以前漂着した翡翠の置時計に関する追記です。

置時計はひとつの翡翠の塊から削り出された彫刻で、時間を示す機構は備わっていないようです。時計というよりは置き物と呼ぶ方が適当かもしれません。その他の情報に関しては漂着日の記録に記載しています。

漂着以来時計は常に10時17分を指したままでしたが、226年と29日目の今日、針が10時18分に移動していることを確認しました。

記録-GN003

脚を修復する前に白鷺は飛び去っていきました。

記録-GN002

鳥捕りが来て、白鷺を置いていきました。

白鷺は植物園でくつろいだ様子でしたが、散水機の水に当たって片脚が溶けてしまいました。どうやら白鷺の体は砂糖でできているようです。白鷺の脚が溶け込んだ砂糖水から氷砂糖の花が咲き、蜂が盛んに飛び交っています。

後ほど、飴細工の手順で脚の修復を試みようと思います。

記録-GN001

今日は外からの来客がありました。

彼の体は硝子で形成されているようです。体には微細な気泡が含まれており、それらが陽の光を受けて白く光っていました。
彼が言うには、彼のいた世界では全ての物質が硝子でできており、どれも脆く透明なのだそうです。先日そこで硝子製の月と太陽が衝突してしまい、粉々になってしまう事件が起こりました。

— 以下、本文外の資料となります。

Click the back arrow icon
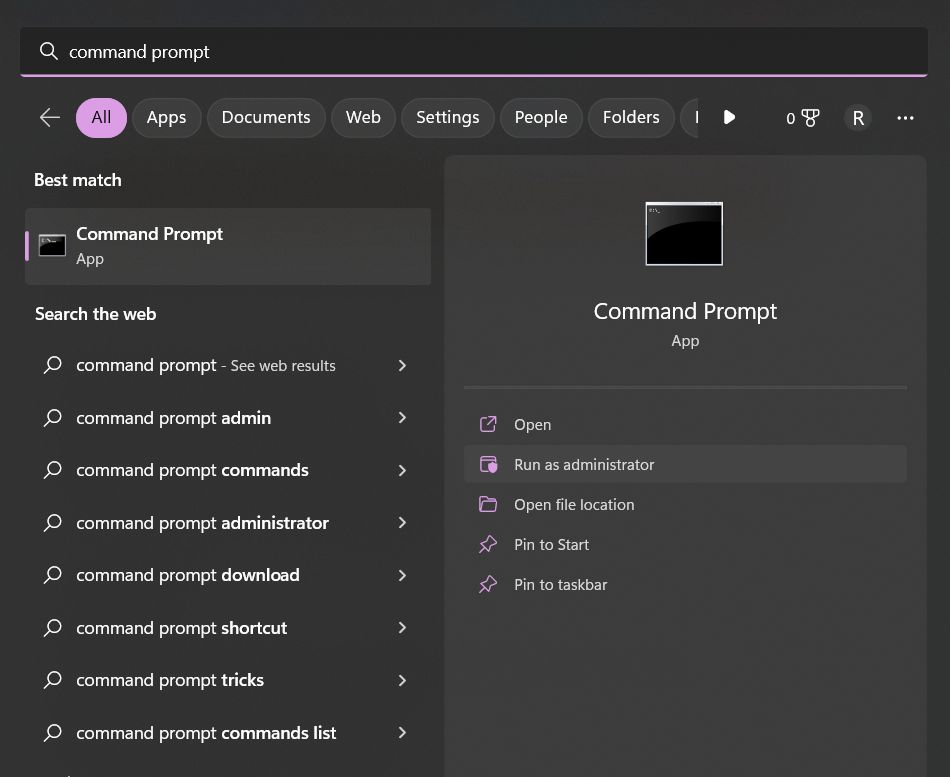 (49, 118)
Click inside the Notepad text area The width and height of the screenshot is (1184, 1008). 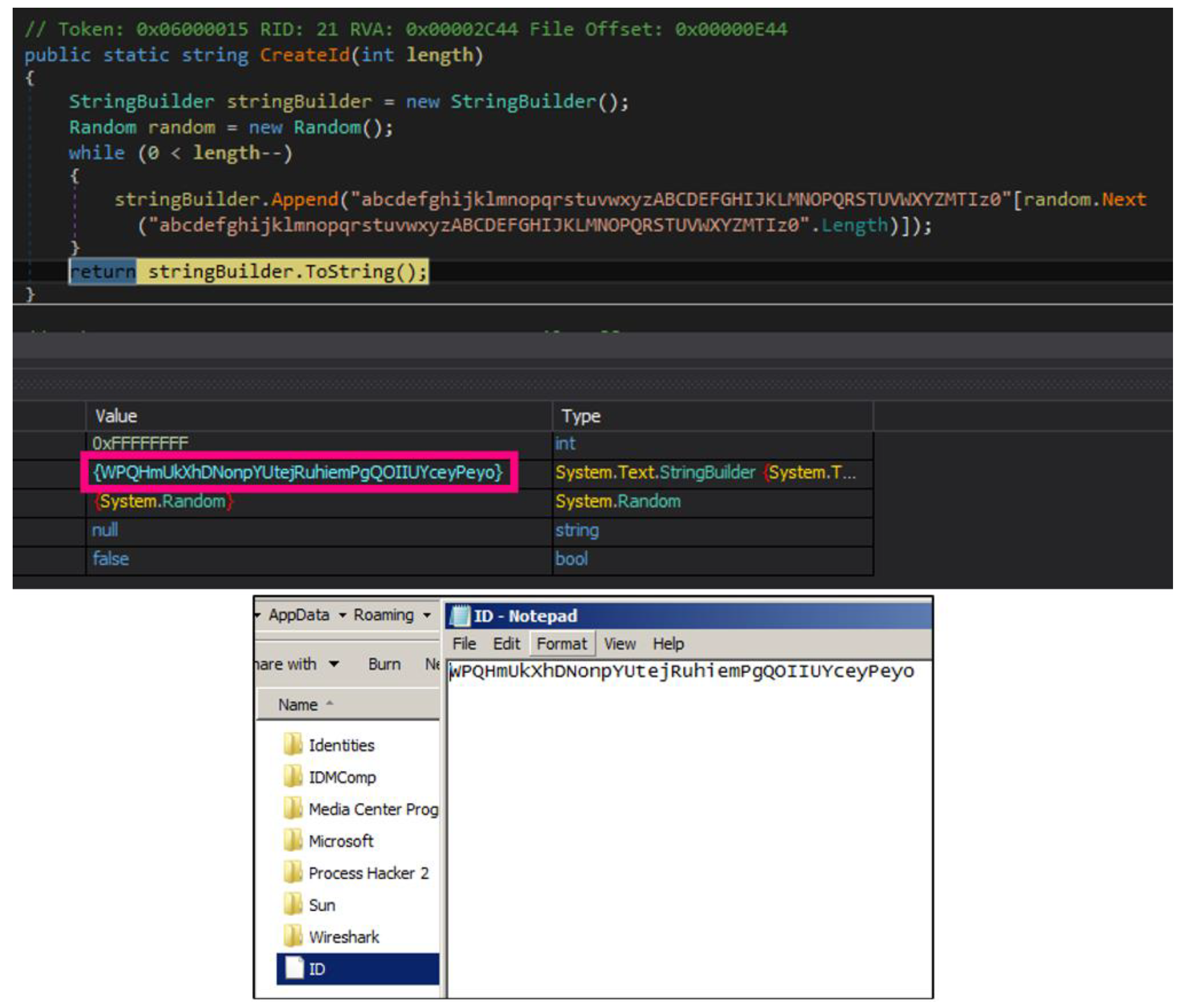686,829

彼の右目に刺さった大きな破片は、その時に砕け散った月の成れの果てなのです。
「おれには必要ないものだから、欲しいならやるよ」と彼が言うので、私は月の欠片を譲り受けました。可能であれば彼の体をより詳細に検査してみたかったのですが、断られました。

硝子製の月の欠片は複雑に光を反射し、とても美しく輝いています。